Leave the pictures in the listing below aside and reproduce exactly the lines starting with the one with "Головна (459, 267)" and going on through the one with "Scopri il bonus (614, 818)", both ends included.

[Data records]
----

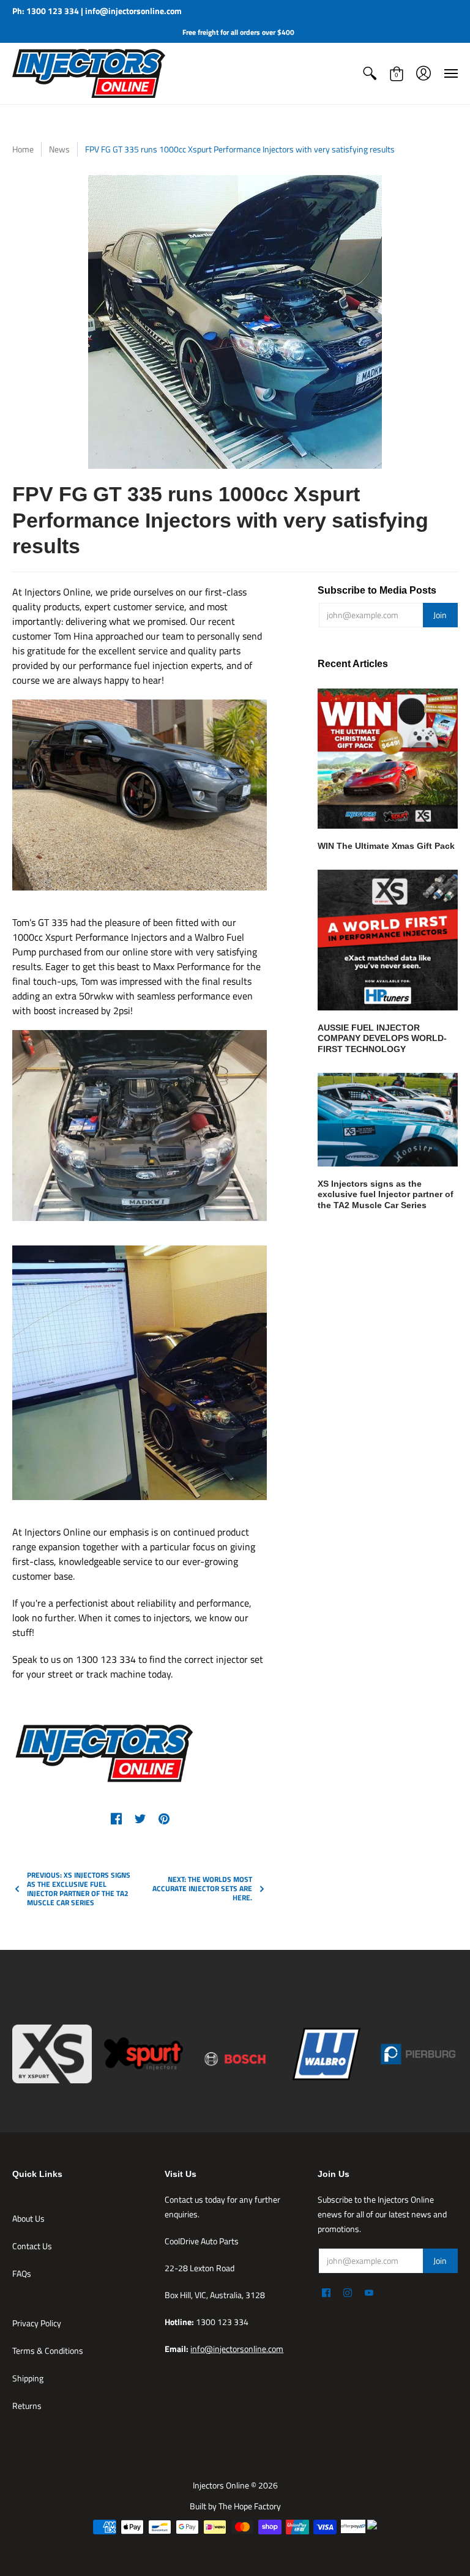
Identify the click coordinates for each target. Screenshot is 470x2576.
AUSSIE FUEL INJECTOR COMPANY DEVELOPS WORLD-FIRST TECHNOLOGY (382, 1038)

----

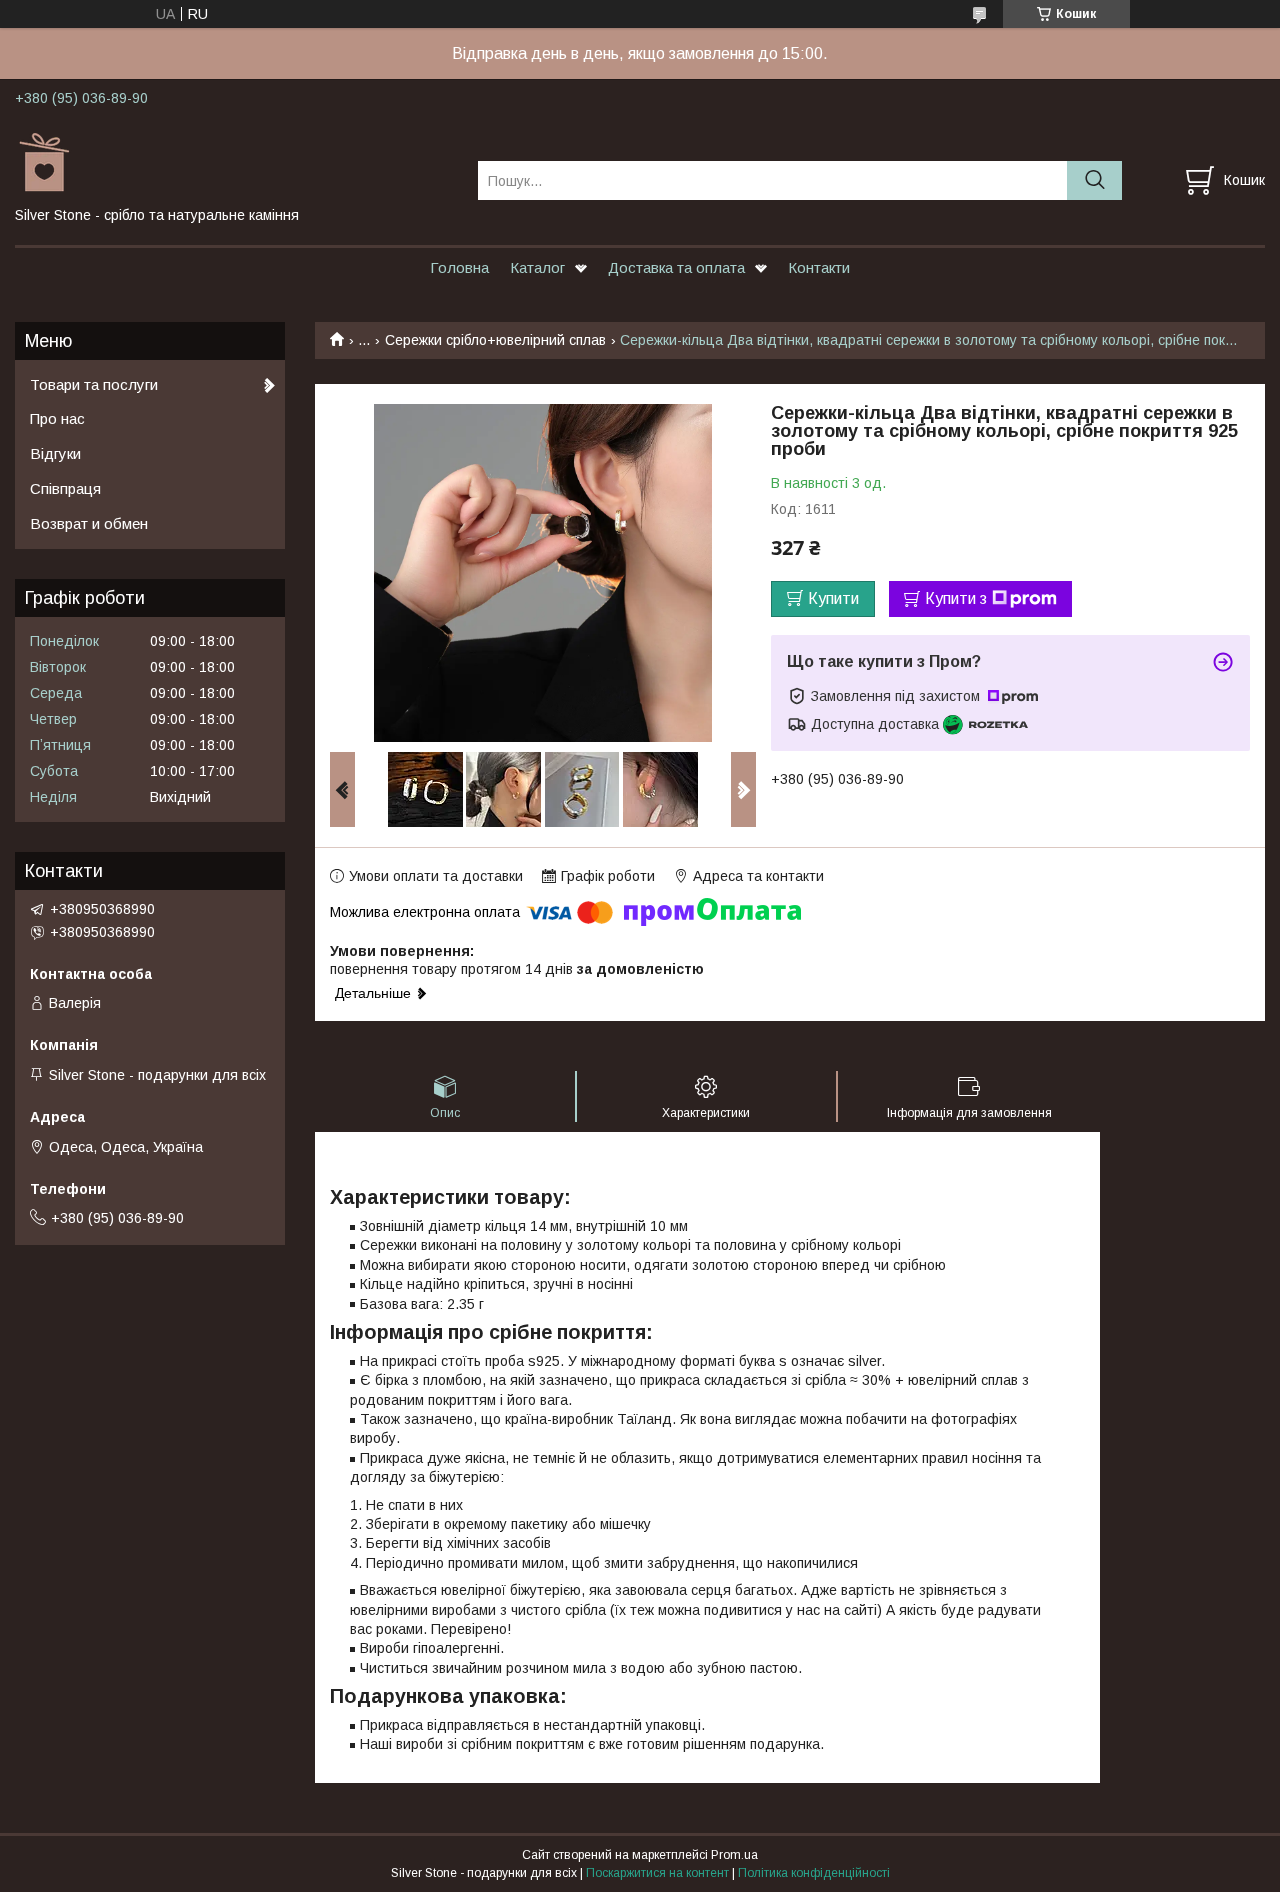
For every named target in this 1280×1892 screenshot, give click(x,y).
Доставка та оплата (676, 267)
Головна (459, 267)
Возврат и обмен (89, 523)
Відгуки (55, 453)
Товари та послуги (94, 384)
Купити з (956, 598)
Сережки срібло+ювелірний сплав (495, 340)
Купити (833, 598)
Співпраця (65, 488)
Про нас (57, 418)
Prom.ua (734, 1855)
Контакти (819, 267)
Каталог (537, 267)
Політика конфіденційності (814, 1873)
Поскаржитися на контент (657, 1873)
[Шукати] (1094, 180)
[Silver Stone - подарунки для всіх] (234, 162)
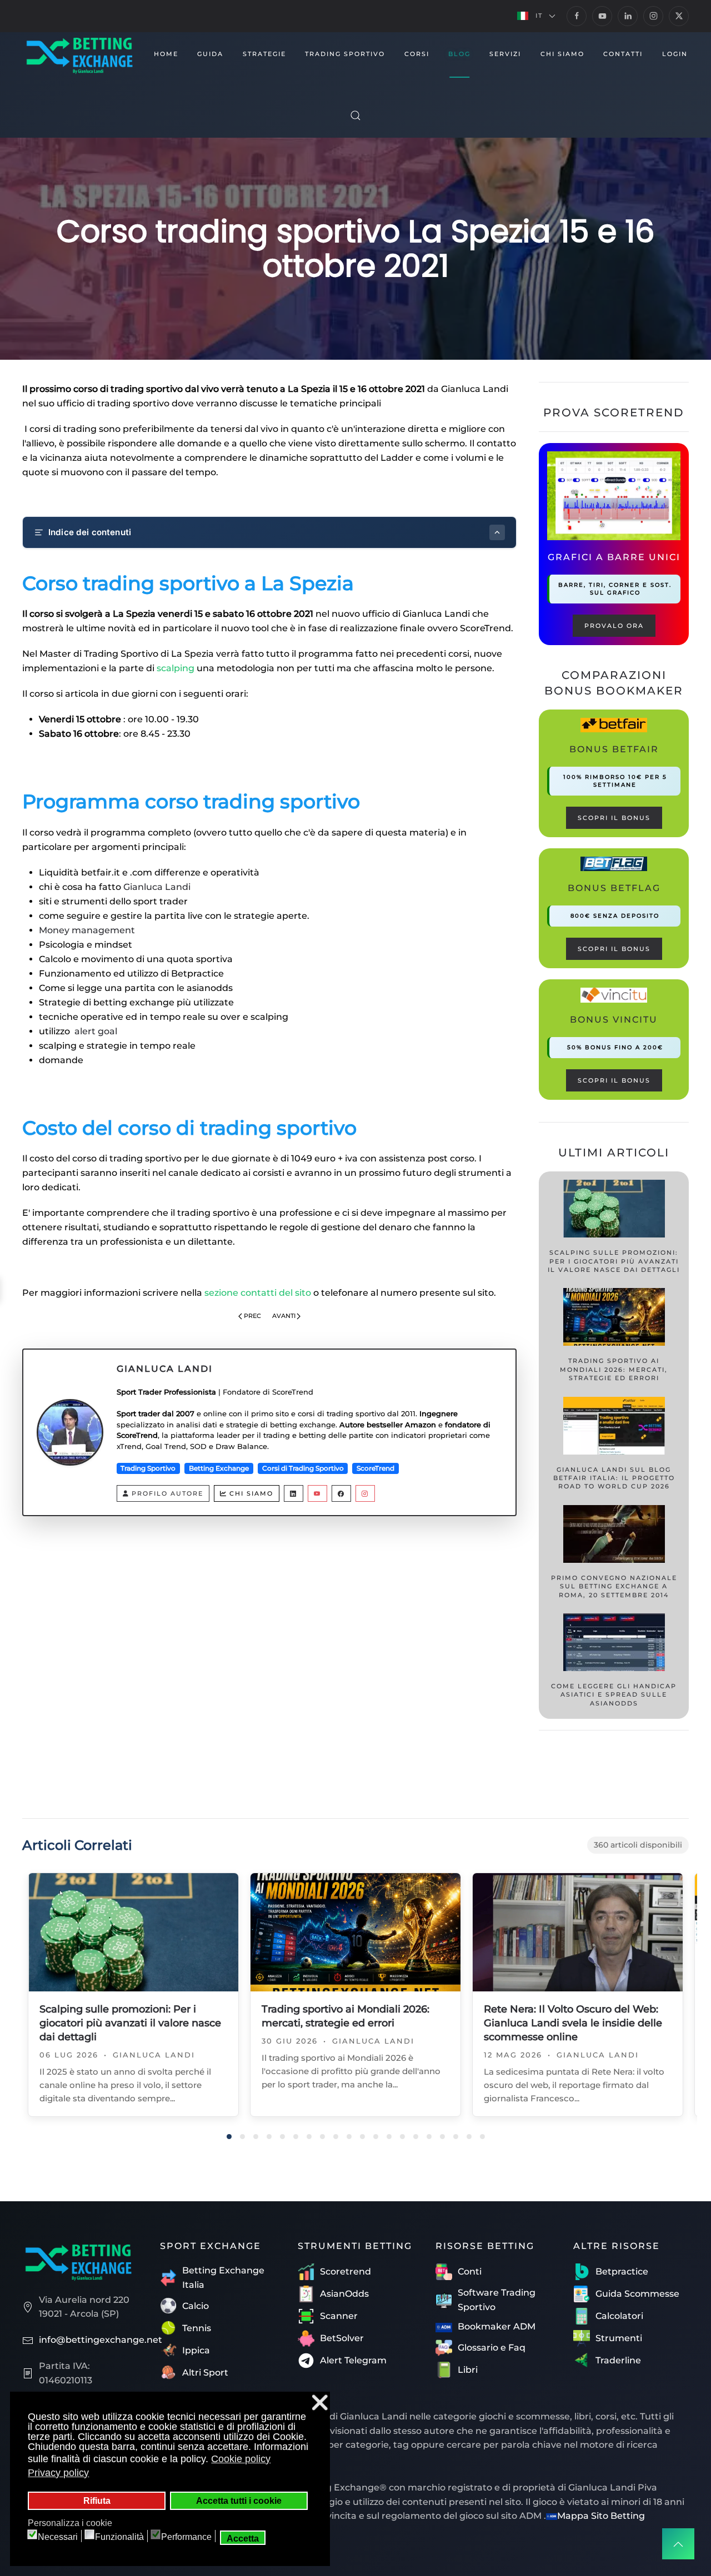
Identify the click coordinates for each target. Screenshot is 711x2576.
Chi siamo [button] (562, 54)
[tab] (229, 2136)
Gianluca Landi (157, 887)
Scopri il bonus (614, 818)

----

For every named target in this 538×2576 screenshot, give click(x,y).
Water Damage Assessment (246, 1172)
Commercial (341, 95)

----

[Exercise result]
Головна (459, 267)
Возврат и обмен (89, 523)
Відгуки (55, 453)
Товари та послуги (94, 384)
Купити з (956, 598)
Сережки срібло+ювелірний сплав (495, 340)
Купити (833, 598)
Співпраця (65, 488)
Про нас (57, 418)
Prom.ua (734, 1855)
Контакти (819, 267)
Каталог (537, 267)
Політика конфіденційності (814, 1873)
Поскаржитися на контент (657, 1873)
[Шукати] (1094, 180)
[Silver Stone - подарунки для всіх] (234, 162)
Identify the click coordinates for each target. Screenshot is 711x2576.
Chi siamo [button] (562, 54)
[tab] (229, 2136)
Gianluca Landi (157, 887)
Scopri il bonus (614, 818)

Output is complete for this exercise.